• **Activity**
Each record, minus any picture, should be returned exactly as written.

• **Data under study**
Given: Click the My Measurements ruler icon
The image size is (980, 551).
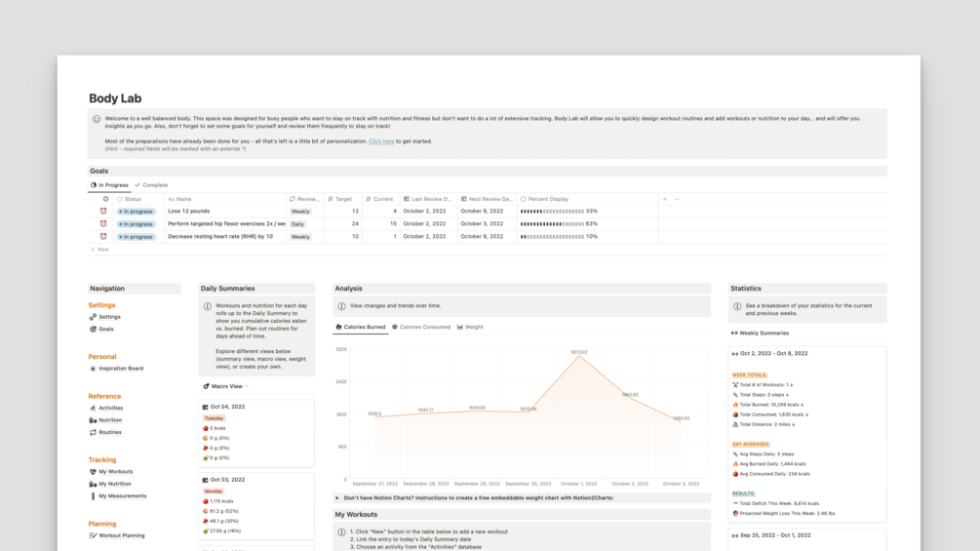Looking at the screenshot, I should [x=93, y=496].
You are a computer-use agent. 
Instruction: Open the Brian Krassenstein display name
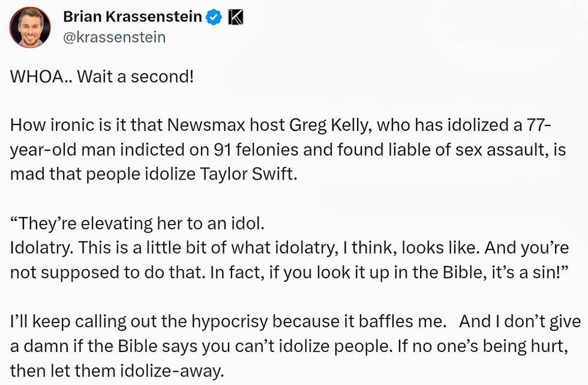click(132, 17)

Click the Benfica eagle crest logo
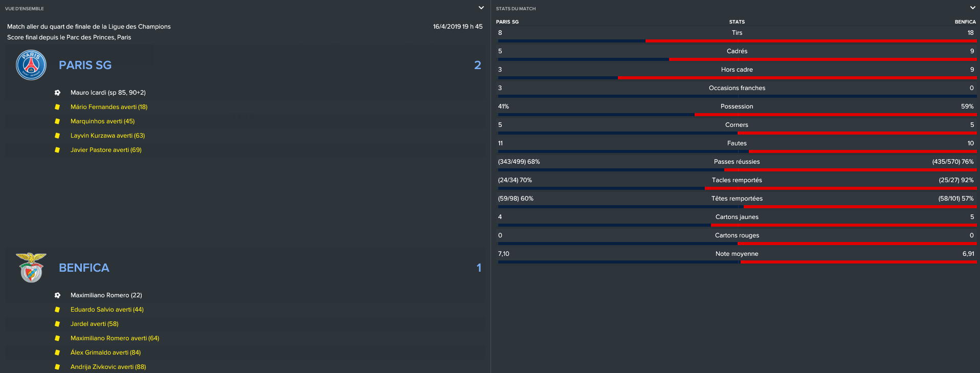31,268
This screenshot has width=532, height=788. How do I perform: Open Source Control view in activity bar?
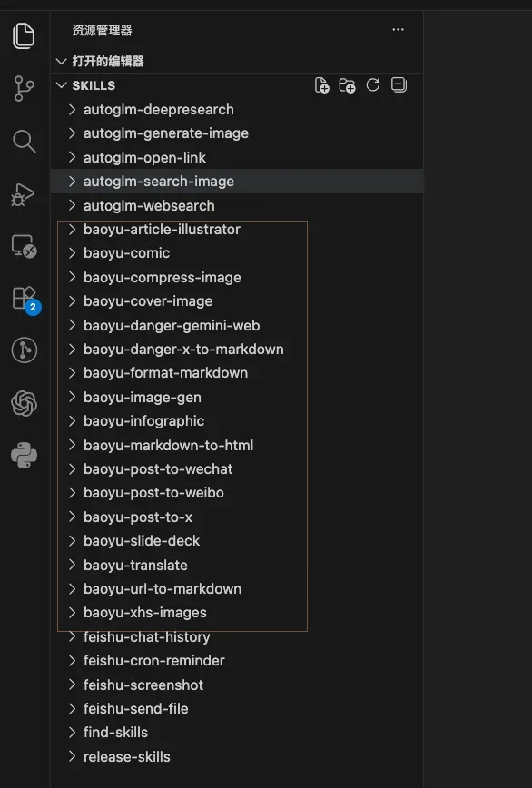(x=24, y=88)
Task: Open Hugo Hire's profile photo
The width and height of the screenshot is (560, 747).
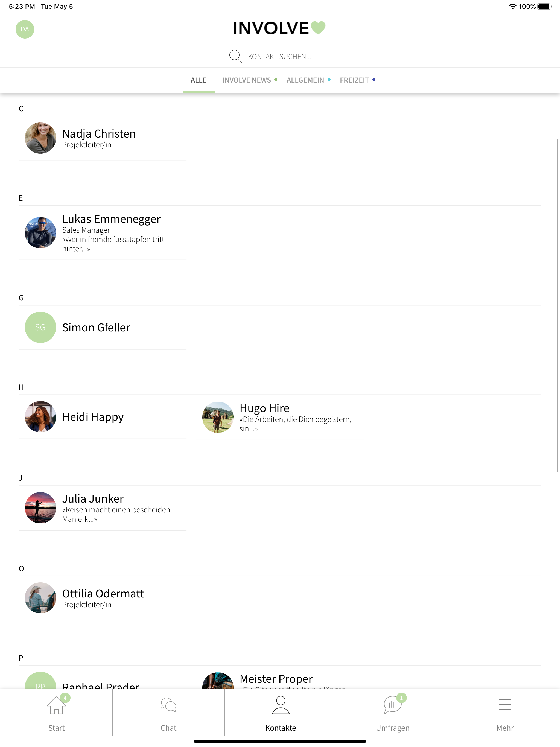Action: coord(218,417)
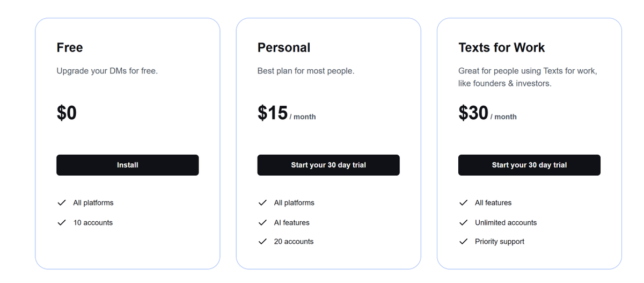Select the Free plan heading
Image resolution: width=644 pixels, height=283 pixels.
tap(70, 48)
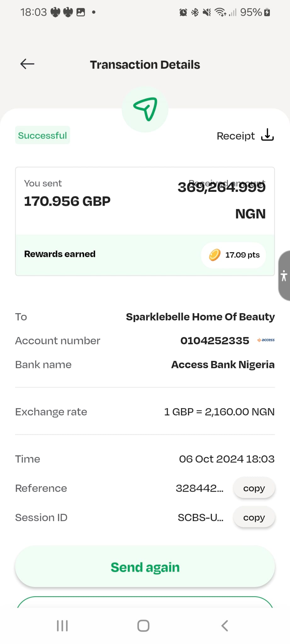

• **Written answer**
Given: Click the My Measurements ruler icon
The image size is (980, 551).
Looking at the screenshot, I should [x=93, y=496].
You are a computer-use agent. 
Instruction: Open the Brian Krassenstein display name
click(132, 17)

Click the Benfica eagle crest logo
31,268
This screenshot has width=532, height=788. How do I perform: Open Source Control view in activity bar?
(x=24, y=88)
Task: Open Hugo Hire's profile photo
The width and height of the screenshot is (560, 747).
Action: coord(218,417)
Select the Free plan heading
Image resolution: width=644 pixels, height=283 pixels.
tap(70, 48)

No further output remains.